Cela fait un peu plus d’un an qu’il a officiellement quitté la scène politique et qu’on ne l’a quasiment plus revu sur une scène médiatique ou publique. En dépit de cette « absence », force est de constater que son nom est régulièrement rappelé dans les médias et souvent cité dans les salons. Que prépare l’ancien chef du gouvernement Mehdi Jomâa ?

 

Il y a ceux qui, pour exister politiquement, multiplient les conférences de presse, les interviews, les déclarations et les polémiques. On annonce un projet par ci et on dénigre un hypothétique adversaire par là. L’essentiel est qu’on parle d’eux, de préférence en bien, et toutes les ficelles sont bonnes à prendre: on rappelle ses années de militantisme lorsqu’on s’est cousu la bouche pendant que les autres la fermaient, on se réclame d’un leader politique défunt en s’autoproclamant son héritier unique et on se présente comme le « sauveur », « le meilleur » ou « l’incorruptible ». La vitrine est belle, les mannequins sont beaux, mais ça s’arrête là. Car de projet concret, il n’y en a point. Et puis, il y a ceux qui préfèrent s’occuper des fondations avant d’attaquer la façade. Le béton n’est certainement pas beau à voir, mais il est essentiel à toute construction qu’on veut solide.

:: Données recueillies ::
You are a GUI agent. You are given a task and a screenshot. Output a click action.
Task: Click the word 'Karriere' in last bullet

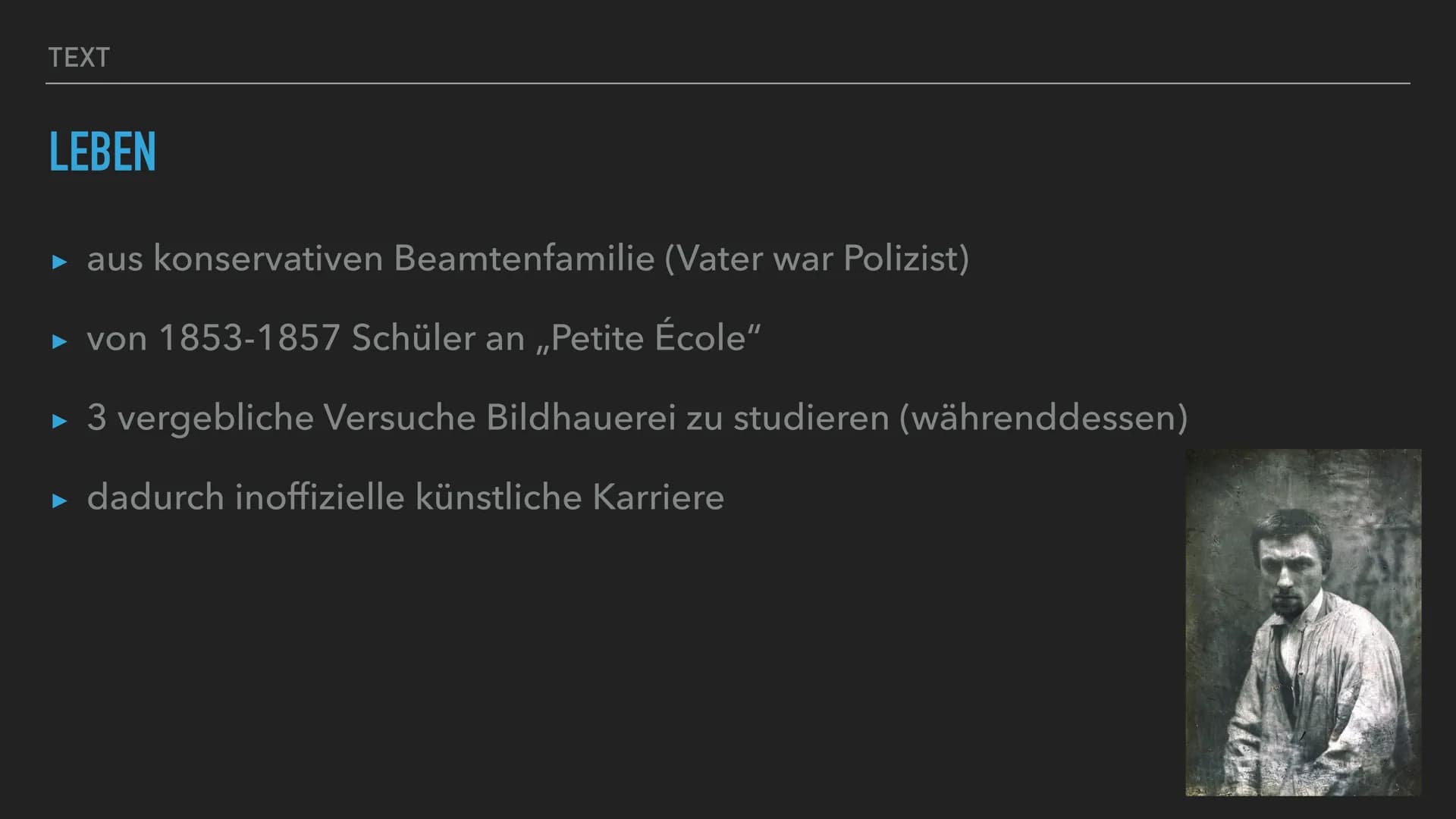click(658, 497)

:: Consignes de travail ::
1 - D'après le texte sur Mehdi Jomâa, depuis combien de temps celui-ci a-t-il officiellement quitté la scène politique ?
2 - Dans le texte sur Mehdi Jomâa, expliquez pourquoi la « vitrine » de ceux qui multiplient les conférences de presse ne va pas plus loin que l'apparence.
Les lignes proviennent d'une source distincte du texte.

:: Réponses aux consignes ::
1 - Depuis un peu plus d'un an.

2 - Ces personnes n'ont aucun projet concret. Derrière la belle vitrine et les beaux mannequins, il n'y a donc rien.